Entries taken from a collection -
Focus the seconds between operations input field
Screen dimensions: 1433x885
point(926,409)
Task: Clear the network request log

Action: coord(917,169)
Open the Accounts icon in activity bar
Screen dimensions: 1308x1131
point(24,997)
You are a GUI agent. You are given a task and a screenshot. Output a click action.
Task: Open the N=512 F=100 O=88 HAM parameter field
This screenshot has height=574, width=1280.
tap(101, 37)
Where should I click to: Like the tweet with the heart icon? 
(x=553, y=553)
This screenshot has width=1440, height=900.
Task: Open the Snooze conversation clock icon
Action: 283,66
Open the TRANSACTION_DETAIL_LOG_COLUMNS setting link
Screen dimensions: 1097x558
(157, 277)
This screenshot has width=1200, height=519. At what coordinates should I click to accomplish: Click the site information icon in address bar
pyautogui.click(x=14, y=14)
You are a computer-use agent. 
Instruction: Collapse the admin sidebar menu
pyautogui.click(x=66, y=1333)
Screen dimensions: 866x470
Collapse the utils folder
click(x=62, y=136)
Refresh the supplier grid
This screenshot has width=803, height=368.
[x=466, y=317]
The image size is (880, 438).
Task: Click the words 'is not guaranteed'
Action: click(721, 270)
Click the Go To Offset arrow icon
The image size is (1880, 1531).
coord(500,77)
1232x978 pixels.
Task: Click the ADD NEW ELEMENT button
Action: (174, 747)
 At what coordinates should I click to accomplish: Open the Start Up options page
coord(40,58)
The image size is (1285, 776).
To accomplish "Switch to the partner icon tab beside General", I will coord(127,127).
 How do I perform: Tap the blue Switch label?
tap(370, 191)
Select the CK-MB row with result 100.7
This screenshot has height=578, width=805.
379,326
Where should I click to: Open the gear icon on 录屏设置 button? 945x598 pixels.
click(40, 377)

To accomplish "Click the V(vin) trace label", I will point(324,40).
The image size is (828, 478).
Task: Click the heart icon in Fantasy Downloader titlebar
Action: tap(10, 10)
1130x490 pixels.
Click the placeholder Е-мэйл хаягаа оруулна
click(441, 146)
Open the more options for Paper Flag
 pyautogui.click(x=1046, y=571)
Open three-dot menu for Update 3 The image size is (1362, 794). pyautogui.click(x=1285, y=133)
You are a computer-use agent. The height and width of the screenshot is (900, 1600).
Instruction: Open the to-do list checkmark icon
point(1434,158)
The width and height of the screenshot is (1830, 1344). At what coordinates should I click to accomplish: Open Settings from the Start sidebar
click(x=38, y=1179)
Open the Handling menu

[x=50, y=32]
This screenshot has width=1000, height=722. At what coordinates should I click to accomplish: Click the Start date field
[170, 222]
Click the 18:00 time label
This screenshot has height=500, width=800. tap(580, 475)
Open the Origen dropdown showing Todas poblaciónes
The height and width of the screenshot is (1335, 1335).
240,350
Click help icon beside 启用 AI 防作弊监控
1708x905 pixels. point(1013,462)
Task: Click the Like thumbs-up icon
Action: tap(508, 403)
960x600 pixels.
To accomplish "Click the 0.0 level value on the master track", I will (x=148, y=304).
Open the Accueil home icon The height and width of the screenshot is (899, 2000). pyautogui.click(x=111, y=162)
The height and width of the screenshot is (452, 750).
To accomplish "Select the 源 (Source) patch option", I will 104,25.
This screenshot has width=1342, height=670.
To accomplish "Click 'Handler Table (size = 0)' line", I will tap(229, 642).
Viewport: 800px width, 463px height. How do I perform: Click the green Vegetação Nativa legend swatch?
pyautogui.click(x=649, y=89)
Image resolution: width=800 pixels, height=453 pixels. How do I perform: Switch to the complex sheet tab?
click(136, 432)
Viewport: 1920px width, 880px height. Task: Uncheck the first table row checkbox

DIRECTIONS FOR THIS TASK - Would you copy out all the entries above without changing a single character?

THE ANSWER -
Focus the seconds between operations input field
Screen dimensions: 1433x885
point(926,409)
Task: Clear the network request log

Action: coord(917,169)
Open the Accounts icon in activity bar
Screen dimensions: 1308x1131
point(24,997)
You are a GUI agent. You are given a task and a screenshot. Output a click action.
Task: Open the N=512 F=100 O=88 HAM parameter field
This screenshot has height=574, width=1280.
tap(101, 37)
Where should I click to: Like the tweet with the heart icon? 
(x=553, y=553)
This screenshot has width=1440, height=900.
Task: Open the Snooze conversation clock icon
Action: 283,66
Open the TRANSACTION_DETAIL_LOG_COLUMNS setting link
Screen dimensions: 1097x558
(157, 277)
This screenshot has width=1200, height=519. At what coordinates should I click to accomplish: Click the site information icon in address bar
pyautogui.click(x=14, y=14)
You are a computer-use agent. 
Instruction: Collapse the admin sidebar menu
pyautogui.click(x=66, y=1333)
Screen dimensions: 866x470
Collapse the utils folder
click(x=62, y=136)
Refresh the supplier grid
This screenshot has width=803, height=368.
[x=466, y=317]
The image size is (880, 438).
Task: Click the words 'is not guaranteed'
Action: click(721, 270)
Click the Go To Offset arrow icon
The image size is (1880, 1531).
coord(500,77)
1232x978 pixels.
Task: Click the ADD NEW ELEMENT button
Action: (174, 747)
 At what coordinates should I click to accomplish: Open the Start Up options page
coord(40,58)
The image size is (1285, 776).
To accomplish "Switch to the partner icon tab beside General", I will coord(127,127).
 How do I perform: Tap the blue Switch label?
tap(370, 191)
Select the CK-MB row with result 100.7
This screenshot has height=578, width=805.
379,326
Where should I click to: Open the gear icon on 录屏设置 button? 945x598 pixels.
click(40, 377)

To accomplish "Click the V(vin) trace label", I will point(324,40).
The image size is (828, 478).
Task: Click the heart icon in Fantasy Downloader titlebar
Action: tap(10, 10)
1130x490 pixels.
Click the placeholder Е-мэйл хаягаа оруулна
click(441, 146)
Open the more options for Paper Flag
 pyautogui.click(x=1046, y=571)
Open three-dot menu for Update 3 The image size is (1362, 794). pyautogui.click(x=1285, y=133)
You are a computer-use agent. The height and width of the screenshot is (900, 1600).
Instruction: Open the to-do list checkmark icon
point(1434,158)
The width and height of the screenshot is (1830, 1344). At what coordinates should I click to accomplish: Open Settings from the Start sidebar
click(x=38, y=1179)
Open the Handling menu

[x=50, y=32]
This screenshot has width=1000, height=722. At what coordinates should I click to accomplish: Click the Start date field
[170, 222]
Click the 18:00 time label
This screenshot has height=500, width=800. tap(580, 475)
Open the Origen dropdown showing Todas poblaciónes
The height and width of the screenshot is (1335, 1335).
240,350
Click help icon beside 启用 AI 防作弊监控
1708x905 pixels. point(1013,462)
Task: Click the Like thumbs-up icon
Action: tap(508, 403)
960x600 pixels.
To accomplish "Click the 0.0 level value on the master track", I will (x=148, y=304).
Open the Accueil home icon The height and width of the screenshot is (899, 2000). pyautogui.click(x=111, y=162)
The height and width of the screenshot is (452, 750).
To accomplish "Select the 源 (Source) patch option", I will 104,25.
This screenshot has width=1342, height=670.
To accomplish "Click 'Handler Table (size = 0)' line", I will tap(229, 642).
Viewport: 800px width, 463px height. How do I perform: Click the green Vegetação Nativa legend swatch?
pyautogui.click(x=649, y=89)
Image resolution: width=800 pixels, height=453 pixels. How do I perform: Switch to the complex sheet tab?
click(136, 432)
Viewport: 1920px width, 880px height. Task: Uncheck the first table row checkbox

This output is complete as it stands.